Congress today is expected to pass a temporary budget as a means of keeping the government open through December.

Meanwhile, Republican leaders — House Speaker John Boehner, along with Senate Majority Leader Mitch McConnell — have initiated a series of budget meetings with the White House to set spending levels for the next two years.

For outgoing Boehner, the talks could be his swan song, a last chance to square a deal with the President before he steps away from the gavel in October.

The question now is not whether Boehner will come to an agreement with President Obama, but how the terms of these budgetary negotiations will resonate among the fractious Republican party that called for his ouster.

Boehner, the victim of a recent bullying campaign within his own caucus, announced on Friday that he’d step down as Speaker of the House after three-dozen hard-line House Republicans pressured him to comply with their plans to defund Planned Parenthood as a key bargaining chip in their budget talks to keep the government open through October.

If Boehner didn’t comply with the Planned Parenthood cuts, they’d explore a procedural motion to remove him from the seat and call for the election of a new Speaker.

Call it a Pyrrhic victory. For the first time in nearly five years, lame duck Boehner now finds himself in a somewhat enviable position. The House Speaker controls what bills reach the floor, and now, with one foot out the door, he can do pretty much whatever he wants.

Boehner has never subscribed to the notion that Federal agency shutdown threats are a viable negotiating tactic, so a short-term funding of the government is pretty much certain, which means Planned Parenthood won’t be defunded (at least not this month).
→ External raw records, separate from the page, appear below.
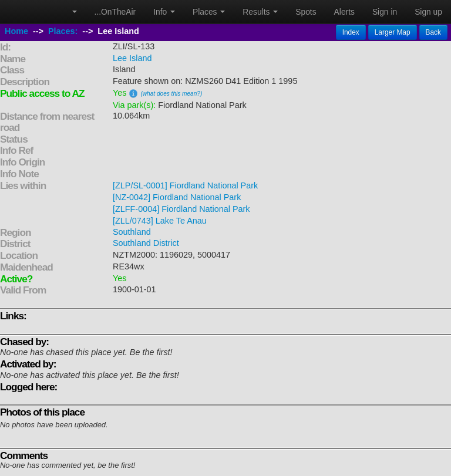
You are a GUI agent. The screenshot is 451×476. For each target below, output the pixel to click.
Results (260, 12)
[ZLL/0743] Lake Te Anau (160, 221)
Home (16, 31)
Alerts (344, 12)
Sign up (428, 12)
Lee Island (132, 58)
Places (208, 12)
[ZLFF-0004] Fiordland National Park (181, 209)
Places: (63, 31)
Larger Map (392, 32)
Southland (132, 232)
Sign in (385, 12)
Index (351, 32)
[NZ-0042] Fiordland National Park (177, 197)
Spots (305, 12)
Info (164, 12)
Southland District (146, 243)
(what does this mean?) (171, 93)
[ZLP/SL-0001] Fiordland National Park (185, 185)
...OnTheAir (115, 12)
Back (433, 32)
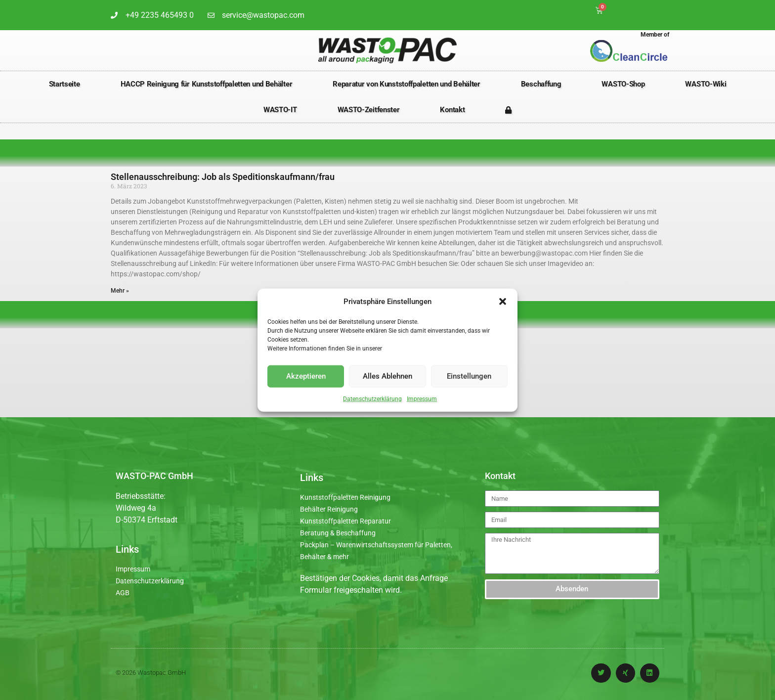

And with an exit date of Oct. 30, he similarly won’t suffer any consequences for his collaboration with the President to agree on a two-year budget deal, much to the chagrin of Tea Party-affiliated members of the House and other anti-establishment Republicans.

Boehner has nothing to lose at this point. Who knows, maybe this will be his chance to stick it to the members of his own party with whom he has found himself embattled for years. Political site The Hill yesterday posited that Boehner might use the opportunity to clear some "trickier issues from the docket"; in other words, to move on policy that would otherwise be blocked by Tea Party votes but in cases where he has Democratic support.

With this kind of freedom, and with an end to his personal role in the consistent GOP infighting now in sight, he might be asking himself why he didn’t resign a long time ago.